Еще он поведал своим попутчикам, что собирается из Хаббы отправиться в Дамаст, правитель коего, светлейший дуон Тасанна, держал большое колесничное войско и не отказывался от услуг наемников. Дуону были нужны могучие бойцы, способные справиться с четверкой быстрых скакунов, метнуть копье на сотню локтей, а при случае и подпереть плечом тяжелую колесницу на горной дороге.
Знал бы Конан, что могучие бойцы нужны не одному лишь властителю Дамаста!

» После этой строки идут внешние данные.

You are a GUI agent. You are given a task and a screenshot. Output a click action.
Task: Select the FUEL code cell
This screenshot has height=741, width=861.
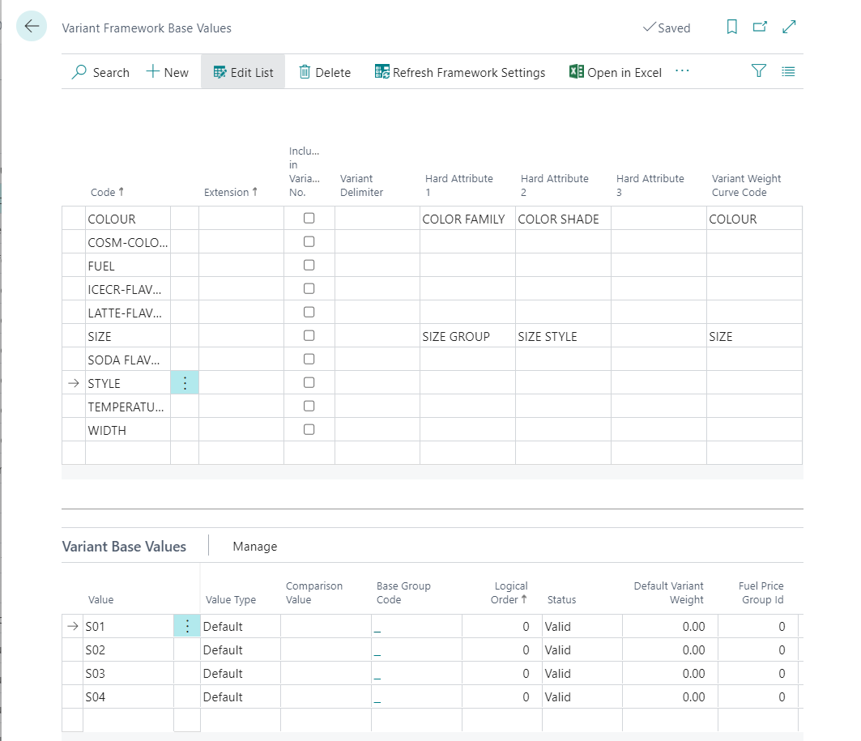click(x=127, y=266)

Но он об этом не догадывался и продолжал рассказывать свои истории восхищенным купцам. Толстый Мир-Хаммад подливал ему вина, а тощий Саддара с глазами, как две черные маслины, водил кистью по пергаменту, цокал языком и тряс головой в уборе из навороченных друг на друга слоев белого шелка.
Так, в мире и согласии, все трое и прибыли в Хаббу.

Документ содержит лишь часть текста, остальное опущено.